*What you have to do*
Report every line of the records that includes the word "will".

*Stored items*
==========

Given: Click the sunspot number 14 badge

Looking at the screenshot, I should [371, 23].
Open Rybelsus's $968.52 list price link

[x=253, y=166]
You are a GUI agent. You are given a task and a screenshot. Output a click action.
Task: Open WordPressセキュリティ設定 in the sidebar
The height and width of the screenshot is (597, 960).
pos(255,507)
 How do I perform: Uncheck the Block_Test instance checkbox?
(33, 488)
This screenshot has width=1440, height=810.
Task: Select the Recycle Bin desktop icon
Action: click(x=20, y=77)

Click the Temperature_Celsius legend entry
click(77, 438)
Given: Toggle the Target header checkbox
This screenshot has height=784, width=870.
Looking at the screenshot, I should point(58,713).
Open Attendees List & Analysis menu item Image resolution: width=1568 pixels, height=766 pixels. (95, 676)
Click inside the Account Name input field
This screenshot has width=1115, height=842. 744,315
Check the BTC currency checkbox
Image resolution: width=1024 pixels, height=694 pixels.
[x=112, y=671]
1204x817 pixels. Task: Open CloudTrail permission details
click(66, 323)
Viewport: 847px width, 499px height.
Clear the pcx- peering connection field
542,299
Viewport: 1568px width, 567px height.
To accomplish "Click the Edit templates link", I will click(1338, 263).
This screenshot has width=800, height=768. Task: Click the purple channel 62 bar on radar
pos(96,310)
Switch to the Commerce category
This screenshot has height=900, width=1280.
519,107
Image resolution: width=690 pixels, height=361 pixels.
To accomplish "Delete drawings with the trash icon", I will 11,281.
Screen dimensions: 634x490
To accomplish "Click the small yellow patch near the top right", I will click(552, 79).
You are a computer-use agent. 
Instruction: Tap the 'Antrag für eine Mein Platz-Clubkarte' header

==========

*Result of the task*
To accomplish "Click the Edit templates link", I will click(1338, 263).
To accomplish "Delete drawings with the trash icon", I will 11,281.
To accomplish "Click the small yellow patch near the top right", I will click(552, 79).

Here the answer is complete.